**The problem:**
Omit the pictures, then reproduce exactly the line bearing "of googleblog URL" and every line after it up to and including the last line of the entries below.

(Stored records)
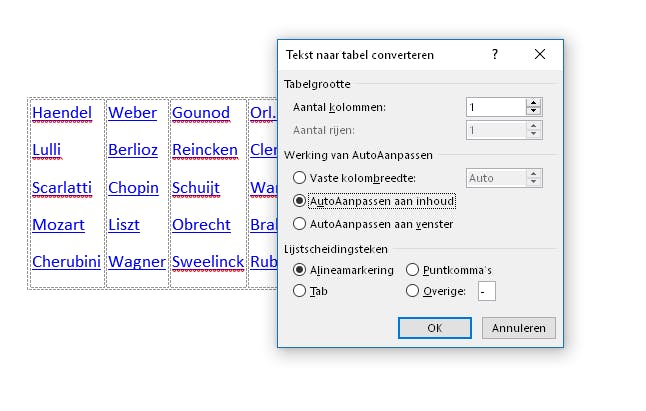
Task: Click the Annuleren button
Action: [x=518, y=328]
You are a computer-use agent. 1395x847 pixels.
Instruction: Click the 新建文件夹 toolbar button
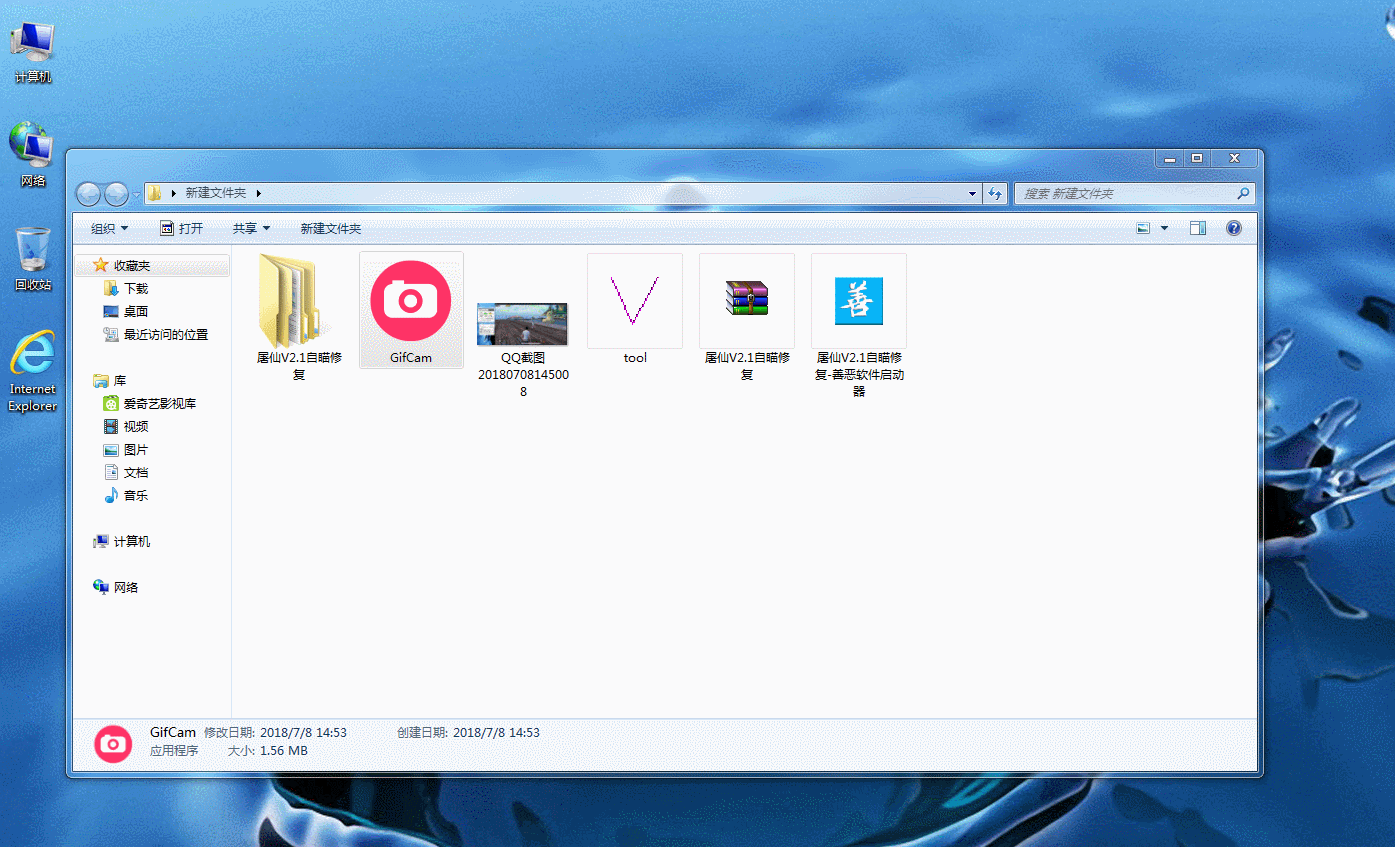(x=330, y=228)
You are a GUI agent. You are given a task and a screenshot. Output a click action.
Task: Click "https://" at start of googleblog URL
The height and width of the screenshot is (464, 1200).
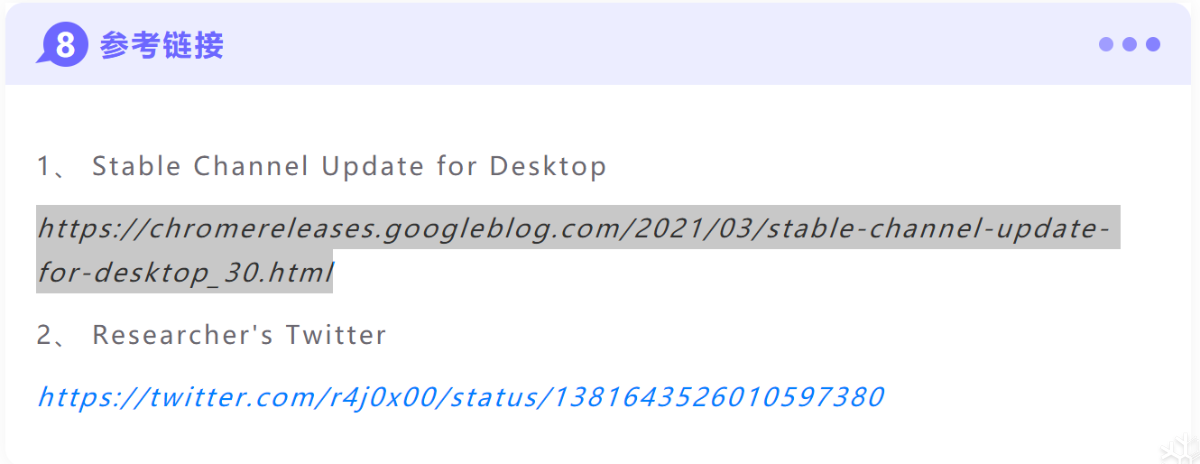[84, 228]
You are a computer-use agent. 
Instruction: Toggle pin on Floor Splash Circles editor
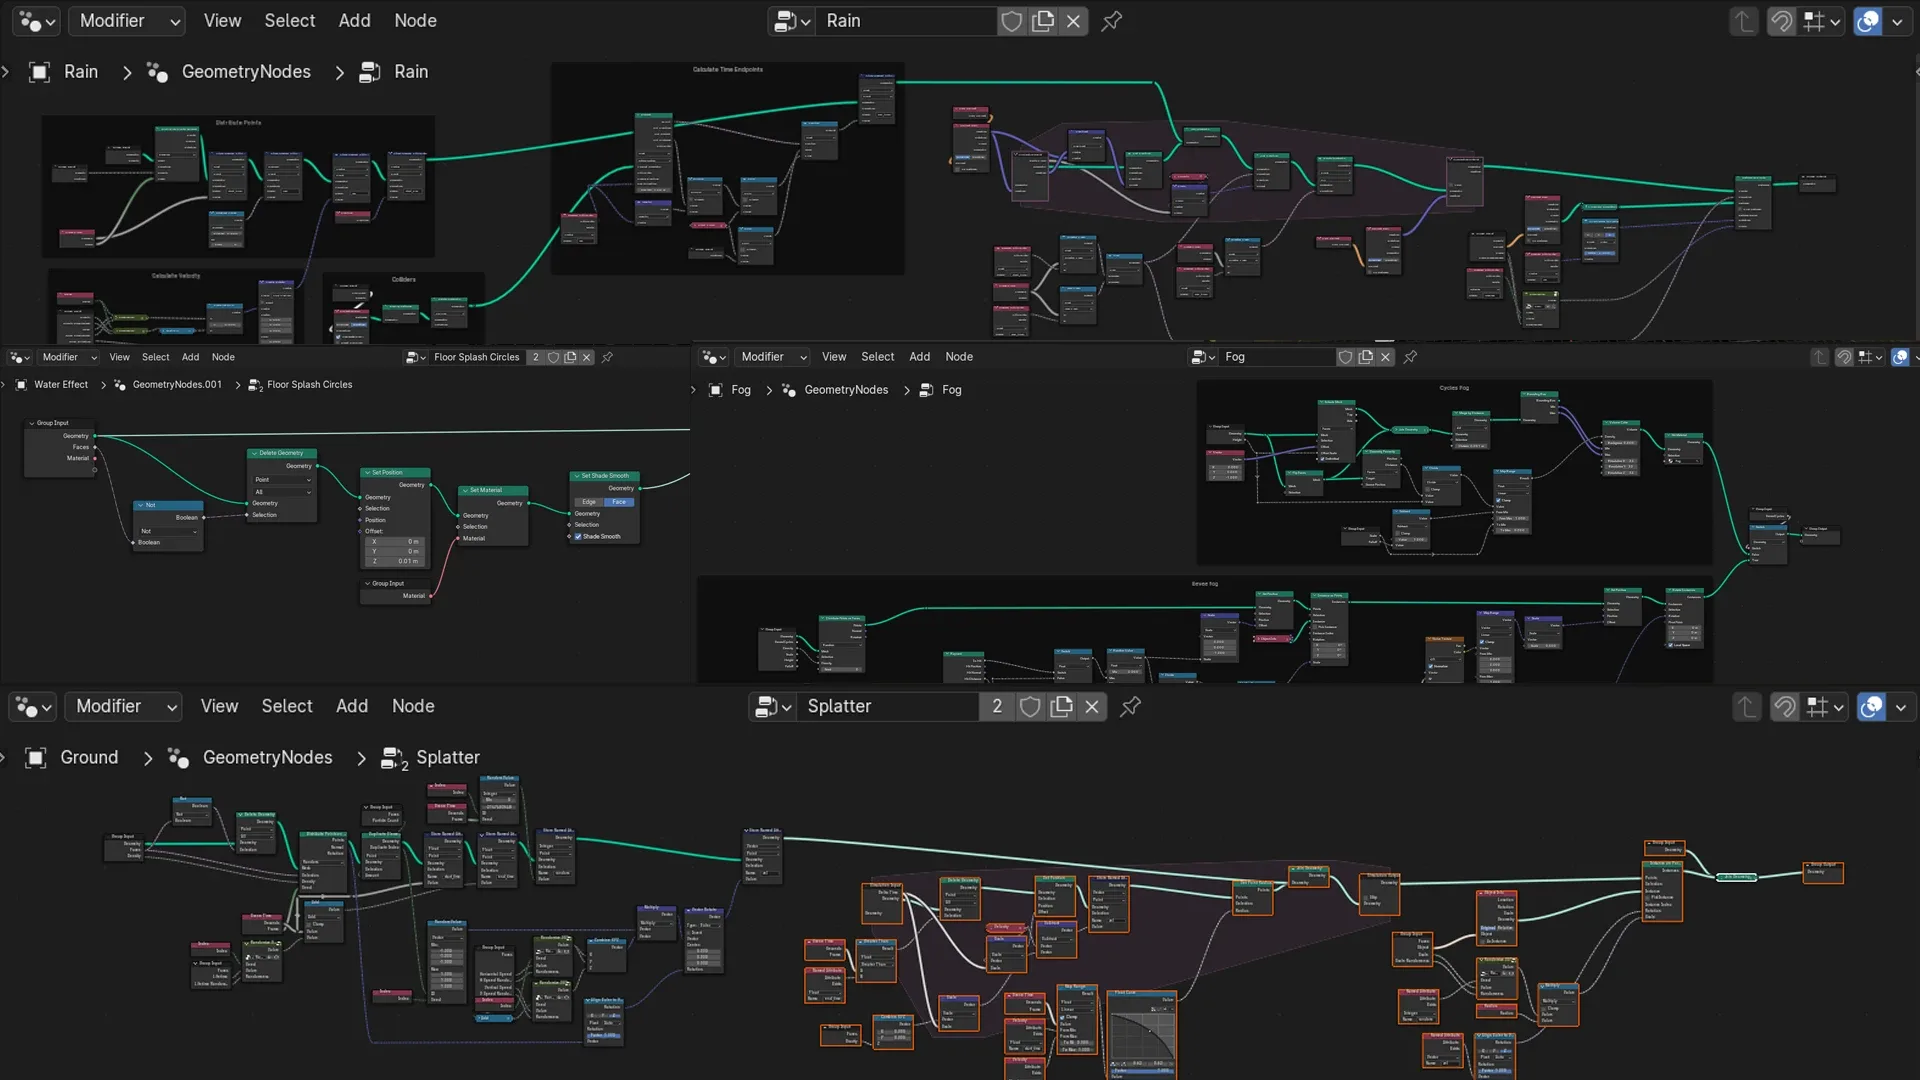point(608,356)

**Completed task:**
Task: Click "https://" at start of googleblog URL
The height and width of the screenshot is (464, 1200).
[84, 228]
You are a computer-use agent. 
Instruction: Toggle pin on Floor Splash Circles editor
point(608,356)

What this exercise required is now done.